Eva Nguyen Binh : Plus largement, à quoi servent les Instituts français dans le monde ? Ils sont environ une centaine et constituent une part essentielle du réseau de présence française à l’étranger. Dans de nombreux pays et villes, l’Institut français représente le premier point de contact concret avec la France et sa culture, notamment à travers des cours de langue, car ces instituts sont des pôles culturels, dotés de médiathèques, de spectacles, d’expositions… Les Instituts français constituent des vitrines de la France et des plateformes destinées à mettre en relation des professionnels français et étrangers, car c’est là que se produisent les échanges. La culture est au cœur des relations que la France développe avec ses partenaires. On parle volontiers de diplomatie culturelle : les Instituts français en sont les porte-étendards. Ils soutiennent aussi la visibilité des artistes français à l’étranger ou d’artistes étrangers basés en France. Les artistes, véritables créateurs, mais aussi les structures culturelles et les penseurs, jouent un rôle clé… Ce dispositif est d’ailleurs envié par beaucoup d’autres pays car il représente l’un des plus vastes réseaux culturels au monde.

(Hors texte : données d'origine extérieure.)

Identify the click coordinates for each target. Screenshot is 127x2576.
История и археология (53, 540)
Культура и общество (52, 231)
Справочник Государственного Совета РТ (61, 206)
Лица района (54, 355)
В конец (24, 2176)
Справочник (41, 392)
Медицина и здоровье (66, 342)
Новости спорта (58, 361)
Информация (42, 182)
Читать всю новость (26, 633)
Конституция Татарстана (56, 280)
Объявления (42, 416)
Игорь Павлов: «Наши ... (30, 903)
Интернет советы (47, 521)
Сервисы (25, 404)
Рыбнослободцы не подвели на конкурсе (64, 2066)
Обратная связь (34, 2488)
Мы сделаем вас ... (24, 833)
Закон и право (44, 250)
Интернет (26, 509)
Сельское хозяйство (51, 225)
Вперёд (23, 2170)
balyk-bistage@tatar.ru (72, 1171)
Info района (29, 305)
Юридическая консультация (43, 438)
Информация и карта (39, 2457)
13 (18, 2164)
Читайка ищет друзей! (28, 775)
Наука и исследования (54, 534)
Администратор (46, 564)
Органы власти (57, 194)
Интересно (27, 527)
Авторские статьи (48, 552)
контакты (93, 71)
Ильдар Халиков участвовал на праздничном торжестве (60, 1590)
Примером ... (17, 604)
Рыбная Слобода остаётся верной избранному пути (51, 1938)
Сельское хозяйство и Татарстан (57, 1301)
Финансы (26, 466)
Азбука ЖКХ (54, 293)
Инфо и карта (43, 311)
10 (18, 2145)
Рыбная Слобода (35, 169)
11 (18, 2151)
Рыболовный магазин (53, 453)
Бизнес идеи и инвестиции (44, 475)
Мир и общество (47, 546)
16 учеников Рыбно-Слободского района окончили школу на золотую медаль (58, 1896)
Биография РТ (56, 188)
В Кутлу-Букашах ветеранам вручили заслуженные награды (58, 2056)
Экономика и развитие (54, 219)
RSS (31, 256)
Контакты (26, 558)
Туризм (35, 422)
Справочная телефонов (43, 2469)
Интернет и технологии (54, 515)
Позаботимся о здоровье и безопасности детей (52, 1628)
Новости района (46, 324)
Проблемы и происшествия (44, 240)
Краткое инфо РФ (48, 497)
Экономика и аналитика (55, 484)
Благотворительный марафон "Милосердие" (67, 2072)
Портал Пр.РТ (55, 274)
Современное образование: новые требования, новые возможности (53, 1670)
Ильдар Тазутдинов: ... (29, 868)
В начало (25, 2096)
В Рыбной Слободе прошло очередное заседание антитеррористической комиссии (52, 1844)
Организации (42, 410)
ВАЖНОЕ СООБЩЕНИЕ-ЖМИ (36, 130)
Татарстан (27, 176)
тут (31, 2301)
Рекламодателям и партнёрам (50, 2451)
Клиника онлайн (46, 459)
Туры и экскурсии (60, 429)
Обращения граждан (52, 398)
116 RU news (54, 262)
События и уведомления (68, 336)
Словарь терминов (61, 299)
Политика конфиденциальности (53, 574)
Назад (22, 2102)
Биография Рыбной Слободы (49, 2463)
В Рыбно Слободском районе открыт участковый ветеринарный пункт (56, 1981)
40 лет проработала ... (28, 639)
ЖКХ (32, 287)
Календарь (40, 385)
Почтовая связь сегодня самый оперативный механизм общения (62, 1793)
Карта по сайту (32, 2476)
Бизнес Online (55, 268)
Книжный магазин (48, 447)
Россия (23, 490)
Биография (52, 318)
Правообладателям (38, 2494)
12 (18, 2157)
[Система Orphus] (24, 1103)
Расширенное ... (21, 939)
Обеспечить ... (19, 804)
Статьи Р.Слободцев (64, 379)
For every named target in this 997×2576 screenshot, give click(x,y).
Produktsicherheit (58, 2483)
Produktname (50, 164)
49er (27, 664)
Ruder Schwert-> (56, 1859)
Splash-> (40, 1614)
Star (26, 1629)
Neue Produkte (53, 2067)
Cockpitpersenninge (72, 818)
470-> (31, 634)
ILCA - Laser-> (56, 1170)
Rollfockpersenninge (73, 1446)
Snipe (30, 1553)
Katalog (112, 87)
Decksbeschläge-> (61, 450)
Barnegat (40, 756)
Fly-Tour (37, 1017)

Quelle est la différence entre les Instituts français à l’étranger et l’Institut français à Paris que vous présidez ?
Le réseau des Instituts français à l’échelle mondiale dépend du ministère de l’Europe et des Affaires étrangères. En revanche, l’Institut français à Paris relève à la fois de ce même ministère et du ministère de la Culture. Nous collaborons avec l’ensemble des maillons du réseau – Instituts français, services de coopération et d’action culturelle, et Alliances françaises – afin d’appuyer leurs actions respectives. L’Institut français, opérateur de la diplomatie culturelle, est l’outil privilégié du gouvernement pour dynamiser et accompagner ce réseau, et, ce faisant, pour valoriser la culture et la langue française à l’étranger ainsi que les échanges interculturels entre la France et les pays partenaires. C’est dans l’ADN même de la France d’intégrer la culture dans ses relations internationales.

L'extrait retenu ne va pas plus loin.